>> Start EXCERPTED TEXT

Incidentally, re the individual who advertises on Rock FM, I do have personal experience of him - stay very clear, he is a con artist like so many of the so called 'professional advisors' here

Best of luck!


----------



## PeteandSylv (Sep 24, 2008)

Rema said:


> ....although I don't believe there is any restriction on premium bonds


I'm sure there used to be restrictions requiring a UK address but these seem to have changed. The NS&I T&C's state:

_You can buy Premium Bonds from abroad, but only in some countries. First you should
check whether local regulations allow you to buy and hold Premium Bonds, as some countries don’t allow this.

The first time you apply will have to be by post, as you’ll need to send us some documents to prove your identity and address. We’ll also need your Tax Identification Number and date and place of birth if you live in the European Union._

Quite a performance to apply and I agree that the returns are disappointing. At my age I should have had at least 1 £1 million win instead of the occasional £25.

Pete


----------



## Baywatch (Mar 30, 2014)

zach21uk said:


> Hi all,
> 
> I am hoping to gain the benefit of peoples experience in terms of what I can do with my savings both short term and long term to increase their value.
> 
> ...


I have made it simple for us. Perhaps we lose some percentage but it is no work and a stable interest.

I invested about 5 years ago in 1000 H&M shares for around 30000 €. The share value increase every year with a little more than inflation, but for me the yearly dividend is more interesting. It has these 5 years been around 3% or 1 euro per share. It is a very popular share and can be sold any time. If I would sell them just before the annual report come out, I would probably get 2% extra interest per year.

>> End EXCERPTED TEXT
>> Start DATASET CONTENT

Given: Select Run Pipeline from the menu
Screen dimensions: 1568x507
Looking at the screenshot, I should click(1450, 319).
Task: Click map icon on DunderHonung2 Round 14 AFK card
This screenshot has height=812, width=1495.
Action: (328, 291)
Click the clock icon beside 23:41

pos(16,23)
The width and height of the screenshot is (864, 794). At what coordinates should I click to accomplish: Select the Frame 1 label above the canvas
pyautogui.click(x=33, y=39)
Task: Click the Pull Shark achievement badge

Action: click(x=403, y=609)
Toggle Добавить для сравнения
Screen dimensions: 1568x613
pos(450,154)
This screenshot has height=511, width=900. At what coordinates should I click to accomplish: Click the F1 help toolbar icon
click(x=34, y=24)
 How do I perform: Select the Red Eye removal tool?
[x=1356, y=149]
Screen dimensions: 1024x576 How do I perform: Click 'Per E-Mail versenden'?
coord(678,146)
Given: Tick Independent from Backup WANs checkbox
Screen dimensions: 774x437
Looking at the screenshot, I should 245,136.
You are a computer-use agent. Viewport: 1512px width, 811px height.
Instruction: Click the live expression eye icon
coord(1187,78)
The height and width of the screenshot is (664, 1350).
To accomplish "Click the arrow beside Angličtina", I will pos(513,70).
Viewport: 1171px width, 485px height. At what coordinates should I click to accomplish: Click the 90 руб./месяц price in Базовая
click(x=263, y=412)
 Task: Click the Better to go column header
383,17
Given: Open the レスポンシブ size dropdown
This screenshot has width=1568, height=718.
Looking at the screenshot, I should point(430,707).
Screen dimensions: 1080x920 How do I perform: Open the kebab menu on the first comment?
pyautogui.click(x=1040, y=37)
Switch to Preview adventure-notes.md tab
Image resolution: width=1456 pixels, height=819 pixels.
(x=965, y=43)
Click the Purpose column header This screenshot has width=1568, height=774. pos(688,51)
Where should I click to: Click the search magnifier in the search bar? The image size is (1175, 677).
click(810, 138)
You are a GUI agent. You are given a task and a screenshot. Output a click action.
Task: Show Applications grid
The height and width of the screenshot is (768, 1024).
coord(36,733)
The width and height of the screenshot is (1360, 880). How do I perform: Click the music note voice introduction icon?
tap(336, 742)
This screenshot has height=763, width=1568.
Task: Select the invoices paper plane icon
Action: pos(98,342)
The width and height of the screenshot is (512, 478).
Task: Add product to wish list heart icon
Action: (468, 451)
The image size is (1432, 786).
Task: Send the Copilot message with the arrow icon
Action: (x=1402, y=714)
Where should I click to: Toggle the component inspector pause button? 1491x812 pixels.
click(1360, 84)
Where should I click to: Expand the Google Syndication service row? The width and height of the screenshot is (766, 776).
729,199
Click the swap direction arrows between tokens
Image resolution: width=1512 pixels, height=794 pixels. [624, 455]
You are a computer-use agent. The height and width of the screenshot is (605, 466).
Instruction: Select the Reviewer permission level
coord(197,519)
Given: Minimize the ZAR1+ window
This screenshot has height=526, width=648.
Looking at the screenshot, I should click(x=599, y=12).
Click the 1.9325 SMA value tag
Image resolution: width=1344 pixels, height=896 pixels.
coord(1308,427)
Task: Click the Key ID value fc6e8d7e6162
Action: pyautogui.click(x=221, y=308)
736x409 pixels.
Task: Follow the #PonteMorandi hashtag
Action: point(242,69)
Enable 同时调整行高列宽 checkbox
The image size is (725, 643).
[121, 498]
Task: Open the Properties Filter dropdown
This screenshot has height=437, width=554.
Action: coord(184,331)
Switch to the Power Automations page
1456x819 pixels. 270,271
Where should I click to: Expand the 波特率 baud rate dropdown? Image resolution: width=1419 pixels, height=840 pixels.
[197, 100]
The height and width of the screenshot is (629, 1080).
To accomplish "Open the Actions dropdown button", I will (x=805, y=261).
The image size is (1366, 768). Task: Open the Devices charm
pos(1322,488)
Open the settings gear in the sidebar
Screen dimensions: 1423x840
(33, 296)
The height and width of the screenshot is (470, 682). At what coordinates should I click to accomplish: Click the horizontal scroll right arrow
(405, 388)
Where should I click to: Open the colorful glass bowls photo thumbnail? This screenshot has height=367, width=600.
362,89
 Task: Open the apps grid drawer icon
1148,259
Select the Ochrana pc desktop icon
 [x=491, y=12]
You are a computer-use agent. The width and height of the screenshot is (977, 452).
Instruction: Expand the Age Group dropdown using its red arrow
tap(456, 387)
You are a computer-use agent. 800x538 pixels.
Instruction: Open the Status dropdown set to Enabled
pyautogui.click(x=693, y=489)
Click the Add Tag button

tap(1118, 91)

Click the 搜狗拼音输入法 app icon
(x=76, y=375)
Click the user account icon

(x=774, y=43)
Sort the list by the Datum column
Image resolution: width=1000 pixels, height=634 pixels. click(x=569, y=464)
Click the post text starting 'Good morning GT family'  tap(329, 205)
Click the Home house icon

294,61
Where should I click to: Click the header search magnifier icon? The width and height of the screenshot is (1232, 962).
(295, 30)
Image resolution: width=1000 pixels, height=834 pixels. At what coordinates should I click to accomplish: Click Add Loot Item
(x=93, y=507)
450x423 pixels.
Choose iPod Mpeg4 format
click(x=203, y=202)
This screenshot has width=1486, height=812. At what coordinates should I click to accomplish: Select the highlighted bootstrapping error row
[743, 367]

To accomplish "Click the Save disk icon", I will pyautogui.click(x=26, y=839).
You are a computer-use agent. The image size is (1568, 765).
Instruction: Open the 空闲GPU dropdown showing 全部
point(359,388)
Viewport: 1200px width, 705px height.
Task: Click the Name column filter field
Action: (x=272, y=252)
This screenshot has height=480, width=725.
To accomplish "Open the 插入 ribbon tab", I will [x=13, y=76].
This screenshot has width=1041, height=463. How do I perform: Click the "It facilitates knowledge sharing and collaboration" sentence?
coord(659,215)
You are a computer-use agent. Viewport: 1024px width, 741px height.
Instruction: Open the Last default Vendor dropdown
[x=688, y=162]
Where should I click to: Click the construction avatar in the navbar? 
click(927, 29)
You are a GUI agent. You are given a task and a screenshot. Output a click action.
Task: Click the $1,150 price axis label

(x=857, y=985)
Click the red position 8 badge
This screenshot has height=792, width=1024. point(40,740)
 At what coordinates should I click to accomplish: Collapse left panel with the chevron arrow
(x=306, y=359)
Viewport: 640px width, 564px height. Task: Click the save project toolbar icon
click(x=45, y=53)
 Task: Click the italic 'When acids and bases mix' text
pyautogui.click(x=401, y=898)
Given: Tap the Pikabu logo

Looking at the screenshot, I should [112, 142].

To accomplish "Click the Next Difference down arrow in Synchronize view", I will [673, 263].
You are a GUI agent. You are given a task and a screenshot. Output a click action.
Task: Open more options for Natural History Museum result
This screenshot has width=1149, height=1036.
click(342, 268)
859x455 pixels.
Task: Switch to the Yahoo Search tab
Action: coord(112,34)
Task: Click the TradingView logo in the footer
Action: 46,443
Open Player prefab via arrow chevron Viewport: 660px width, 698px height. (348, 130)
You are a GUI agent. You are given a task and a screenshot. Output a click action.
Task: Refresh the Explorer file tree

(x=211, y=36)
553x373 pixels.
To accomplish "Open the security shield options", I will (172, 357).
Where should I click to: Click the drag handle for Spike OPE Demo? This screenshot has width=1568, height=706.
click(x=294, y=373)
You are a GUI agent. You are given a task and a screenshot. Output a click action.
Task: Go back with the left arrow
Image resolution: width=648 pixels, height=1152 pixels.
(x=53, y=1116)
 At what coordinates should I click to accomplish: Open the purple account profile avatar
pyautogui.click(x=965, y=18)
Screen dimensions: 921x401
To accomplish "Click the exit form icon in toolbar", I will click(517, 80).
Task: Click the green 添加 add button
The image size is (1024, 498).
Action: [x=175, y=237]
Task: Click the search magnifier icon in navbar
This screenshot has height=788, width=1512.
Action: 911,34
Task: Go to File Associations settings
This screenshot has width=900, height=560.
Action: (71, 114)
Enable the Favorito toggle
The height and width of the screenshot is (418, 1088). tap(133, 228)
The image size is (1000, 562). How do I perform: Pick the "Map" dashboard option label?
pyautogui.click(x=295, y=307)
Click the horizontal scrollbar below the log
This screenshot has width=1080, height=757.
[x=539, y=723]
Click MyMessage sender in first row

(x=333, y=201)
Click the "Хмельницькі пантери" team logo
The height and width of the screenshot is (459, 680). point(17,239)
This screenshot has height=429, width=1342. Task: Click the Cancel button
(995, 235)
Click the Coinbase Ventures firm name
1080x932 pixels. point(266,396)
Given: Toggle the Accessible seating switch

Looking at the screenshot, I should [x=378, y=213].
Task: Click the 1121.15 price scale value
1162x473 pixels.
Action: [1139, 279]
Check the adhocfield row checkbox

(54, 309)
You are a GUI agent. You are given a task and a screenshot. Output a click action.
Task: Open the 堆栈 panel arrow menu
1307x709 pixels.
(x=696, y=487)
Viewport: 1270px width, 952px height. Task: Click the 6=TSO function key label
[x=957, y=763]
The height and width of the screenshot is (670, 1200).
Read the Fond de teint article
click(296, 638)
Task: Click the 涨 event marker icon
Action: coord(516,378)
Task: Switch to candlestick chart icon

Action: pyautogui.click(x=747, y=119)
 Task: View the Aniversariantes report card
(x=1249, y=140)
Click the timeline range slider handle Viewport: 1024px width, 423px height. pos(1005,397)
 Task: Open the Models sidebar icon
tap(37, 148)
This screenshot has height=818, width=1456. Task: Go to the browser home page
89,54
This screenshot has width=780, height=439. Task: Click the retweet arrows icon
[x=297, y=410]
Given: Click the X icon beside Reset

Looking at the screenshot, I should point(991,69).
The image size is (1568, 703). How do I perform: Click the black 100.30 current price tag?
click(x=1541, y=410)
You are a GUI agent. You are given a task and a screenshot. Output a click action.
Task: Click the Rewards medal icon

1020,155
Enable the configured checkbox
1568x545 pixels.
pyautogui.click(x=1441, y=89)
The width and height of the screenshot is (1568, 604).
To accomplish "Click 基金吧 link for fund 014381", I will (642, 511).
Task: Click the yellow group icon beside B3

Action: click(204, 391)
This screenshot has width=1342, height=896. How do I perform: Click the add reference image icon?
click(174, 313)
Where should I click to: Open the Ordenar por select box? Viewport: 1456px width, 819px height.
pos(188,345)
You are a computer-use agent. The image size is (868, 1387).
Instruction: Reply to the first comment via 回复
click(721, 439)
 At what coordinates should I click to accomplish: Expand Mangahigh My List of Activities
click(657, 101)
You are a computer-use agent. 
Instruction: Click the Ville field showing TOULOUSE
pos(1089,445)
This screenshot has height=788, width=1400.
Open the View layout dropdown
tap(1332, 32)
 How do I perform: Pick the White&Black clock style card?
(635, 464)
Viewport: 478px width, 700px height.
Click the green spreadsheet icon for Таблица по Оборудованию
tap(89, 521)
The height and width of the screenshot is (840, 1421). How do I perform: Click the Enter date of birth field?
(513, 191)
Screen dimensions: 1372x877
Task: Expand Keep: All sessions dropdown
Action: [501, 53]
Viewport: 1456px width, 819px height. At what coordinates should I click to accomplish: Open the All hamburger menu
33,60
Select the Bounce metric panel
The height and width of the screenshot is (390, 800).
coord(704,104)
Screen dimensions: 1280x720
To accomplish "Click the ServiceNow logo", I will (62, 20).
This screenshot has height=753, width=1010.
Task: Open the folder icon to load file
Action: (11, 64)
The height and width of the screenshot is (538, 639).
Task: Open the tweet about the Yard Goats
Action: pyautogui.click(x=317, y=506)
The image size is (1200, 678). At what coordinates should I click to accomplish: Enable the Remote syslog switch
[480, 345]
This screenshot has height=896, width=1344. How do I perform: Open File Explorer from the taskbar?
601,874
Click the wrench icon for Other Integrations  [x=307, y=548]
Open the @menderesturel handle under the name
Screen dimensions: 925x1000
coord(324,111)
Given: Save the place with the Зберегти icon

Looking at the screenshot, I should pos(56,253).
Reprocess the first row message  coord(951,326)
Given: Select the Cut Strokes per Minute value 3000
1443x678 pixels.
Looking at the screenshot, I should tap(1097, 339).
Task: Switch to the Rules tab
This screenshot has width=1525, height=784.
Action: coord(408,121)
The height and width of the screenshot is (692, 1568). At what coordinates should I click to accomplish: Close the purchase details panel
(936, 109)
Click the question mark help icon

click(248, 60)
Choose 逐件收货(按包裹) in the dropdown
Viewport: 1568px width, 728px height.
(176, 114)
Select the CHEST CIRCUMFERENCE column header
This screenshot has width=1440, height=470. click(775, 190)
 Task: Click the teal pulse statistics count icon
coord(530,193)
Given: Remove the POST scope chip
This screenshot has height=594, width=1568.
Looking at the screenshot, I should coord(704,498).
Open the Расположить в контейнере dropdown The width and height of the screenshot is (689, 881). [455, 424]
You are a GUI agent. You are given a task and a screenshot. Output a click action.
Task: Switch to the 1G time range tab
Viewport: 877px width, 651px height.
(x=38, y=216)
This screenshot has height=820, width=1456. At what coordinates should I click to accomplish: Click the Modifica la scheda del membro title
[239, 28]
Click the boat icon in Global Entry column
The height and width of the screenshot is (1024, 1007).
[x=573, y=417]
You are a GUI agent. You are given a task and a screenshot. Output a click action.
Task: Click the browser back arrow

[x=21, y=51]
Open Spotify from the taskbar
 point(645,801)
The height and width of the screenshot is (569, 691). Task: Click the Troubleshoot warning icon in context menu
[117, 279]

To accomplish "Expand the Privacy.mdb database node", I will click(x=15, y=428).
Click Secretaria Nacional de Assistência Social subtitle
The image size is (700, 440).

>> End DATASET CONTENT

=== TASK PROMPT ===
Translate this sentence from the forum thread on savings into Spanish: "It is a very popular share and can be sold any time." The lines above come from a different source than the forum thread.

=== SOLUTION FOR THIS TASK ===
Es una acción muy popular y se puede vender en cualquier momento.